By looking at the changes to our global weather through the lens of art we are invited to consider what is at stake for all of us.
On Sunday, June 9th, 2019, a historic property took on new life with the opening of the new Punt Premises on Fogo Island. The Premises is an interactive cultural interpretation centre devoted to knowledge preservation as well as encouraging visitor interaction with the historical and cultural assets of the inshore fishery and its mighty workhorse: the punt. The Premises consists of a lovingly restored saltbox-style house, a traditional fishing stage, and two fishing stores that date back to the mid-1800s. These buildings collectively make up a typical outport fishing premises and were occupied by generations of several families in the community of Joe Batt’s Arm on Fogo Island.
On view at the Punt Premises are a wealth of cultural artifacts including cod traps and items associated with their making and mending, knots, boatbuilding tools and models, fishing gear, photos, sound recordings, and household items. Importantly, the spaces of the Premises demonstrate how a fishing family lived and made a living in the vibrant inshore fishing era on which our outport culture was founded; it is both a tribute to our proud past and a promise for a hopeful and successful future off our province’s Northeast Coast.
The Punt Premises represents the next phase of our charity’s long-term work to safeguard Fogo Island’s boatbuilding heritage and all its associated knowledge for renewed and repurposed use in building a modern, outport economy; it is representative of “finding new ways with old things”.
Punts outside the Punt Premises
The Great Punt Race to There and Back, 2014, photo by Alex Fradkin.
In 2007, Shorefast began the award-winning Great Fogo Island Punt Race to There and Back, and also spearheaded a school program that placed students in apprenticeship with boatbuilders to reinvigorate excitement and learning around the punts. After the Great Fogo Island Punt Race celebrated its 10th anniversary in 2017, attentions and energies were refocused on creating the Punt Premises as a permanent, dynamic, and publicly accessible place for residents and visitors alike to learn about the importance of the punt and the inshore fishery to our shared cultural history.

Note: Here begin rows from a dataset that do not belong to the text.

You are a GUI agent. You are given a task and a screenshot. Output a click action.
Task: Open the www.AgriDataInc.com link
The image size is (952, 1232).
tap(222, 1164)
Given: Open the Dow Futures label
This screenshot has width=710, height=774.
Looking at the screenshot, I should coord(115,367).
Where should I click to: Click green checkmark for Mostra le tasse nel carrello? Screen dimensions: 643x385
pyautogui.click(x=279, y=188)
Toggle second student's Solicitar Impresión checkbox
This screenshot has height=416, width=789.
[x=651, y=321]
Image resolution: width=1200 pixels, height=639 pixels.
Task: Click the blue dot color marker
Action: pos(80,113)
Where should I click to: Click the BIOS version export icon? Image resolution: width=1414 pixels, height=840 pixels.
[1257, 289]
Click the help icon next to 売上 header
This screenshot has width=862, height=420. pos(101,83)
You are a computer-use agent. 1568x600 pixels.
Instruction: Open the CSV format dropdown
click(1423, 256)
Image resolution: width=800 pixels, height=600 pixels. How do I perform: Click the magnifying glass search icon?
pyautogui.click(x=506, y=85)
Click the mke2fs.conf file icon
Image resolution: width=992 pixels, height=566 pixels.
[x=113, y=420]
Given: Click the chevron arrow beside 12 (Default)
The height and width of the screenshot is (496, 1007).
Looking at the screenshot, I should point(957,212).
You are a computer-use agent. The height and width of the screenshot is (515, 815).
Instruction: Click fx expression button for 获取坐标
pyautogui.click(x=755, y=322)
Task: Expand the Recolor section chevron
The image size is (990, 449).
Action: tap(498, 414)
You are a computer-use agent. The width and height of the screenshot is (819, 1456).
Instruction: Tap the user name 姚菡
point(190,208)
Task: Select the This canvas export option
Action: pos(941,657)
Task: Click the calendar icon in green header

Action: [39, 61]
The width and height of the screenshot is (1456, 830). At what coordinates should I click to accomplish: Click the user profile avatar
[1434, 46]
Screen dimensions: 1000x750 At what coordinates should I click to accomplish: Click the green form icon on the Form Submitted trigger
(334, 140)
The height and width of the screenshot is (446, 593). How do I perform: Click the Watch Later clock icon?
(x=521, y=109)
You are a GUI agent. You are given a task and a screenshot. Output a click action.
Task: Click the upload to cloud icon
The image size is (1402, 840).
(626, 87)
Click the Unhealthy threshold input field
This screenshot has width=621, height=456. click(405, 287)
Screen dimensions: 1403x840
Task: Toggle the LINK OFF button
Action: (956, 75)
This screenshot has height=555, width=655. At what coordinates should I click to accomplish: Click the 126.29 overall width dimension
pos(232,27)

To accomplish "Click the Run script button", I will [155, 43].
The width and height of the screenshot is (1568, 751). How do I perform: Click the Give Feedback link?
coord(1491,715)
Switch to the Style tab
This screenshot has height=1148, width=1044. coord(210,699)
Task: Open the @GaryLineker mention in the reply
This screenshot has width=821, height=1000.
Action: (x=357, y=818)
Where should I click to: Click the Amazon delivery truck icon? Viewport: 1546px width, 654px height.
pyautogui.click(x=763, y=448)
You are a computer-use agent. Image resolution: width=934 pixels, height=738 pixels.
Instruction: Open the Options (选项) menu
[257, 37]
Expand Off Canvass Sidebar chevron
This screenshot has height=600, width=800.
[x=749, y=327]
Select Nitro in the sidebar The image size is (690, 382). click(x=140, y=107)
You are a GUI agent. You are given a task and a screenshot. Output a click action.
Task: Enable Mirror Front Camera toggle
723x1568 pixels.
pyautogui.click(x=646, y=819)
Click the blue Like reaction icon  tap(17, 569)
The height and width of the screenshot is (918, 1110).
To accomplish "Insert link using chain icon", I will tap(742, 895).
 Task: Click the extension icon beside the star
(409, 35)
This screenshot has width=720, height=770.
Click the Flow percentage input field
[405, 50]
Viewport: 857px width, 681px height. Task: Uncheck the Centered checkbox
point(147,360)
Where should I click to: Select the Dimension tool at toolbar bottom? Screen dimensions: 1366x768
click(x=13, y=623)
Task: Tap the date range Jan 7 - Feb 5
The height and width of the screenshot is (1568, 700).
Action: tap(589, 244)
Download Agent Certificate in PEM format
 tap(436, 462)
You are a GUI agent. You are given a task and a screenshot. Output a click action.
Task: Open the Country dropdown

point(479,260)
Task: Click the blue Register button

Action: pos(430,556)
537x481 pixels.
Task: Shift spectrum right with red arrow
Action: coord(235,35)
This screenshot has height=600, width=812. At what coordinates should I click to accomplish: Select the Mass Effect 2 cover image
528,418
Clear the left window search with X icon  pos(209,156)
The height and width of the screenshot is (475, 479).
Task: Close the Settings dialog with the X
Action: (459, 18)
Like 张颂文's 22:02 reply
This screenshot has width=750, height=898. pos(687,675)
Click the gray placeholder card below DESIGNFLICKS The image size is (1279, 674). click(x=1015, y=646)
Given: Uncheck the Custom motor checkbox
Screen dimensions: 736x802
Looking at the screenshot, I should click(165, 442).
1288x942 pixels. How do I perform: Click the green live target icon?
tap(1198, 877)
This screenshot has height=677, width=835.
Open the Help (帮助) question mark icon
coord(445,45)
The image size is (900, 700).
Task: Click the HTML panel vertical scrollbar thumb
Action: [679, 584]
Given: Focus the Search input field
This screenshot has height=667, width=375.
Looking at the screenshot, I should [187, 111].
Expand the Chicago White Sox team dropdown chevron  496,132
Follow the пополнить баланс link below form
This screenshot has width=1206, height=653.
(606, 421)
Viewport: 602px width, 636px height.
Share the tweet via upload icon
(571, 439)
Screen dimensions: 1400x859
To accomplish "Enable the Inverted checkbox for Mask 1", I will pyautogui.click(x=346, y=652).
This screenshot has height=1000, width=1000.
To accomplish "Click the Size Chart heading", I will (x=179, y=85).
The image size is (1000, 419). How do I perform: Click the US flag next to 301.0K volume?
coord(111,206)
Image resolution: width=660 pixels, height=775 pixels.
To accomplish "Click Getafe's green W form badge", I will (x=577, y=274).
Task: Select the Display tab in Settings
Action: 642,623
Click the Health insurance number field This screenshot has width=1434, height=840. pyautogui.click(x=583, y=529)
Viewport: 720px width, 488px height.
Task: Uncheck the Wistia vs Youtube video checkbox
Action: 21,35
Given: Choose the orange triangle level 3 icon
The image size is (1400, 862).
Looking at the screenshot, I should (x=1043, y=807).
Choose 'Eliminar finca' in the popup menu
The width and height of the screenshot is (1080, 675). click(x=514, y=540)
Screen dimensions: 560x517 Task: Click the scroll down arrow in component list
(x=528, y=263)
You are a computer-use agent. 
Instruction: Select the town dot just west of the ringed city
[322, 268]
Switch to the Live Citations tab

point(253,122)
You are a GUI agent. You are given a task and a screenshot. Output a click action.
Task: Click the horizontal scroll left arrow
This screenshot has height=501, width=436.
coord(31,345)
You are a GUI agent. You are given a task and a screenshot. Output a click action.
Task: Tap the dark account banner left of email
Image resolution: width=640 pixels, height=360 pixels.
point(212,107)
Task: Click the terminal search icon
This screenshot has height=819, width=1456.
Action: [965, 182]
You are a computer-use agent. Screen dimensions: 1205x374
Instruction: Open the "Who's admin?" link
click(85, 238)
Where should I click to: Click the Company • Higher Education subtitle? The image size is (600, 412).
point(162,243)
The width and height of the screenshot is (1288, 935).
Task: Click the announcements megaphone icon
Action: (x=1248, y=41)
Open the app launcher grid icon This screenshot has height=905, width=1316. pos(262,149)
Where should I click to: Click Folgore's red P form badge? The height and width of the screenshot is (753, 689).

“Much of Shorefast’s work is about the making, preserving, and sharing of knowledge,” said Zita Cobb, CEO of Shorefast and Innkeeper of Fogo Island Inn. “The punts contain irreplaceable cultural knowledge that we intend to carry forward and make relevant for new generations through the Punt Premises. This project would not have been possible without the support and partnership of private donors and both levels of government.” Fogo Island Mayor Wayne Collins added: “The public programming for visitors and locals at the Punt Premises is a welcome addition to Fogo Island as we continue to grow our economy and ensure our heritage is preserved.”